MSC (Multiple Star Classifier)
The Multiple Star Classifier (MSC) work package uses the BP/RP spectrum to estimate the astrophysical parameters (APs) of sources identified by DSC as unresolved physical binaries. At present MSC estimates the extinction A0, metallicity [Fe/H], and the brightness ratio of the system as a whole, as well as the effective temperatures Teff and surface gravities log g of both components.
The APs are estimated using ExtraTree Regression and an empirical training set. It is planned to extend this to a forward model inference.
MSC constructs its training and testing data by generating physically plausible binaries. The age and metallicity of the system are generated randomly, while masses are drawn from a Kroupa IMF and paired at random. Individual spectra for both components are then produced and combined into a single spectrum. The MARCS spectra library are used to interpolate the spectra for individual stars with the corresponding parameters.
The Figure on the right reports the results of a test data set limited to brightness ratio BR = log10(L1/L2) < 1.5. We can see that we can predict Teff quite accurately for the primary stars, but not for the secondary stars. We can see that Teff for the secondary components correlate quite poorly with the true values. This is because the surface temperature of the secondary generally has a weak signature in the data, and thus assigns random values from the training data distribution.

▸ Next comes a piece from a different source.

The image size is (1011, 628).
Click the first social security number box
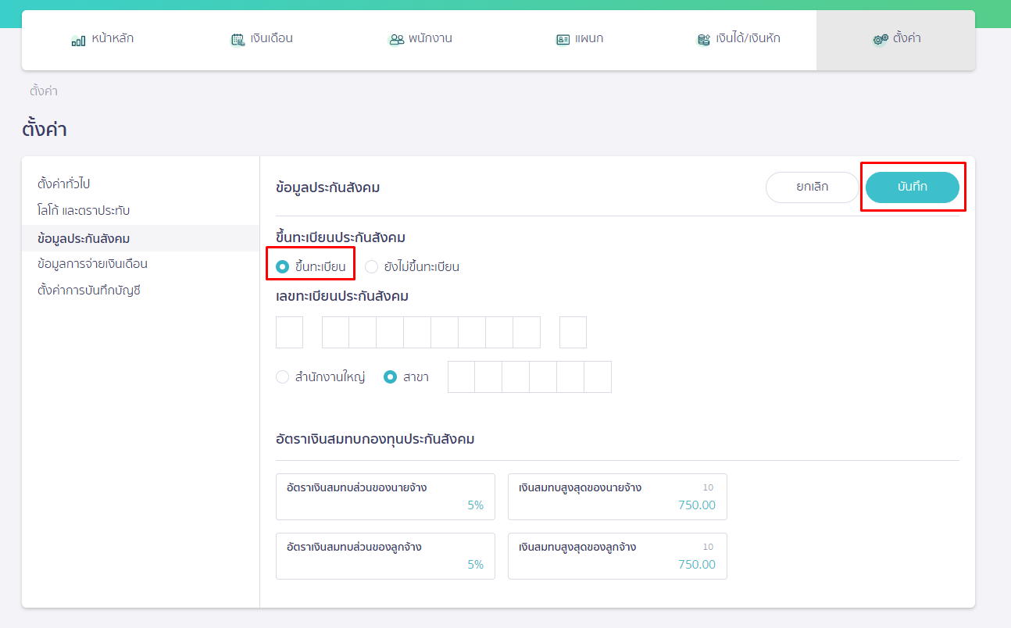[x=289, y=332]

MSC performance depends thus not only on the G-magnitude of the system, but also on the brightness ratio of the two components. The data set used for training have an exponentially decreasing distribution in BR from 0 to 5, so that the majority of the training set have BR < 2. At BR = 2, the secondary component is 100 times fainter than the primary, thus we should not expect a good performance in estimating APs of the secondary component.
Despite the poor performance for BR > 2, nevertheless MSC is a useful package to estimate the APs of the primary component because it performs better than GSP-Phot does. This means that neglecting the existence of the secondary component degrades the performance in estimating the APs of the primary.